Seller will stay on for an agreed amount of time to train a new owner.

Purpose For Selling:

Retirement

Opportunities and Growth:

Perfect for a junk removal company looking to expand and stay busy during fall and winter months.

Additional Info

The transaction does include inventory valued at $20,000, which is included in the requested price.

Why is the Current Owner Selling The Business?

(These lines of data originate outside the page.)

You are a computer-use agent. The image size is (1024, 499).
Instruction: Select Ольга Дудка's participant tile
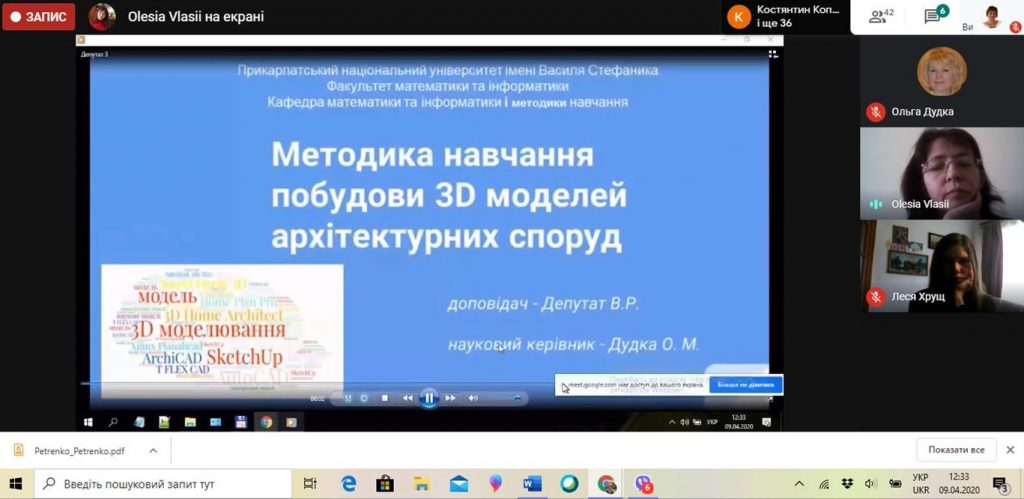click(x=941, y=80)
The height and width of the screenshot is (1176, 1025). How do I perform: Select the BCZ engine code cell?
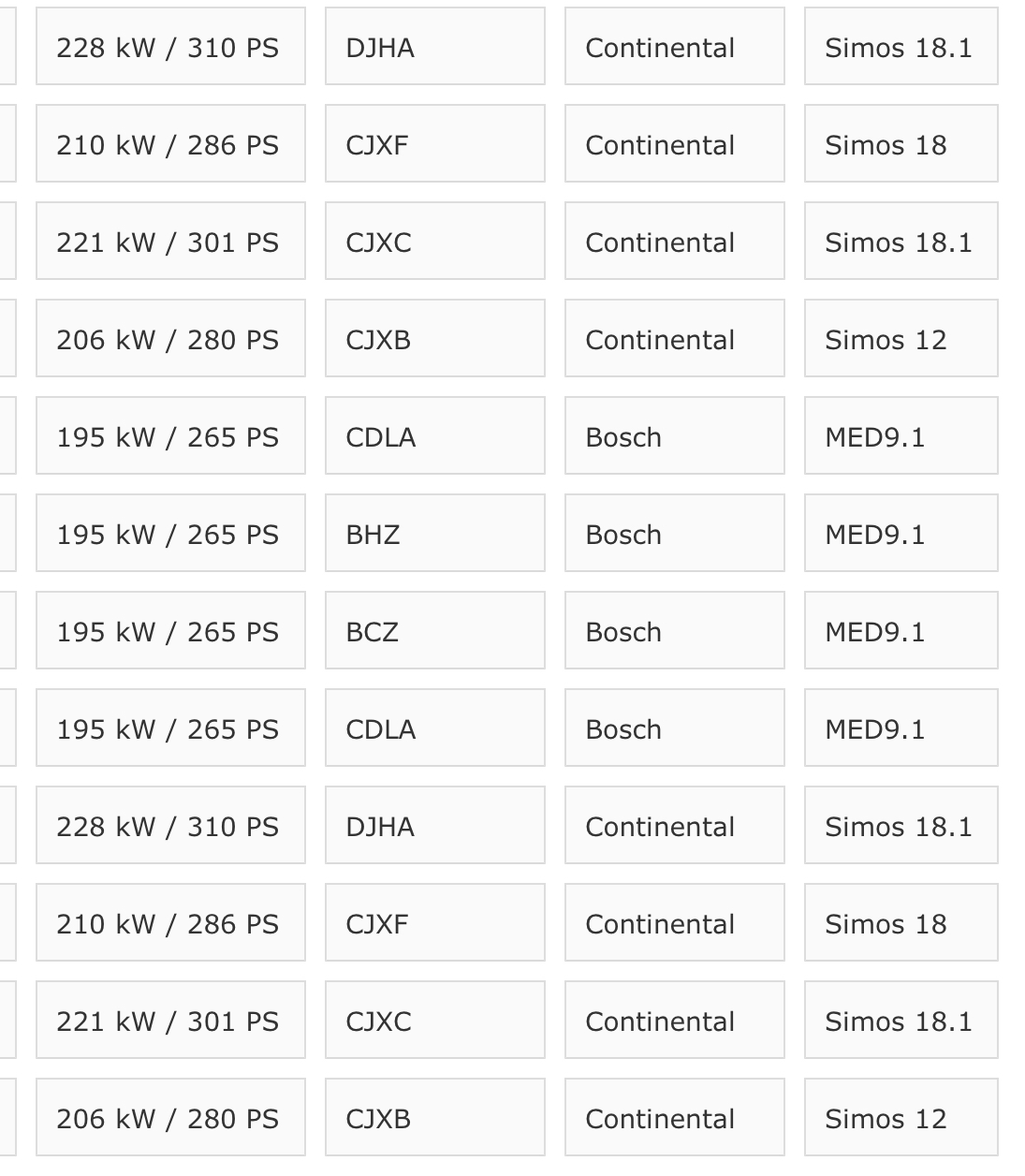434,630
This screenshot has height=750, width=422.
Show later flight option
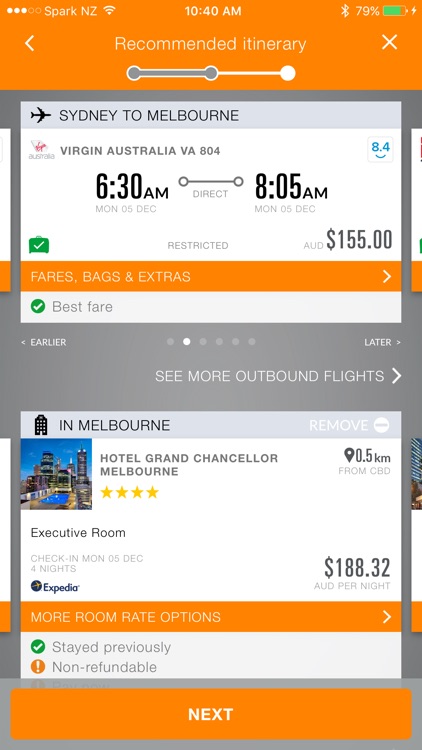pos(382,342)
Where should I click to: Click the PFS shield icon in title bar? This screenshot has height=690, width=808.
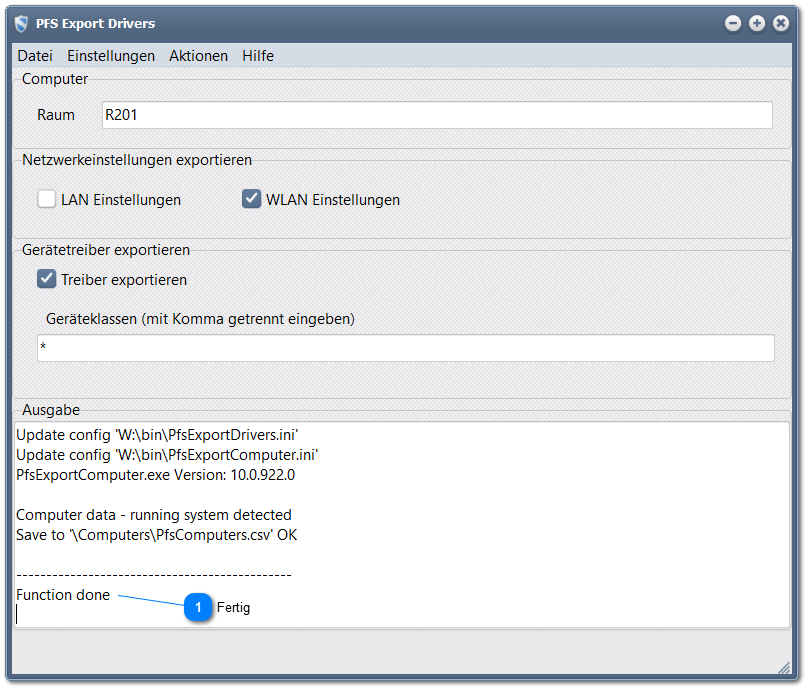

There are all types of reasons why people resolve to sell companies. However, the genuine reason vs the one they tell you might be 2 totally different things. As an example, they may say "I have way too many various obligations" or "I am retiring". For numerous sellers, these factors are valid. However, for some, these may simply be excuses to attempt to conceal the reality of changing demographics, increased competitors, current reduction in revenues, or a range of various other reasons. This is why it is really essential that you not depend completely on a seller's word, yet instead, utilize the seller's response in conjunction with your overall due diligence. This will repaint a much more realistic picture of the business's existing circumstance.

Existing Debts and Future Obligations

If the current entity is in debt, which numerous businesses are, then you will need to consider this when valuating/preparing your offer. Lots of companies finance loans so as to cover items such as stock, payroll, accounts payable, so on and so forth. Bear in mind that occasionally this can mean that profit margins are too small. Many organisations come under a revolving door of taking loans as a way to pay back other loans. Along with debts, there may likewise be future commitments to consider. There might be an outstanding lease on tools or the structure where the business resides. The business may have existing agreements with suppliers that have to be fulfilled or may result in fines if canceled early.

Understanding the Customer Base, Competition and Area Demographics

How do operating businesses in the location draw in brand-new customers? Most times, businesses have repeat clients, which develop the core of their day-to-day revenues. Certain factors such as brand-new competition sprouting up around the area, roadway construction, as well as personnel turnover can impact repeat consumers and also negatively affect future earnings. One crucial point to take into consideration is the area of the business. Is it in a highly trafficked shopping center, or is it concealed from the main road? Obviously, the more individuals that see the business often, the better the chance to construct a returning client base. A last thought is the general area demographics. Is the business placed in a densely populated city, or is it located on the edge of town? Exactly how might the neighborhood typical house earnings impact future earnings prospects?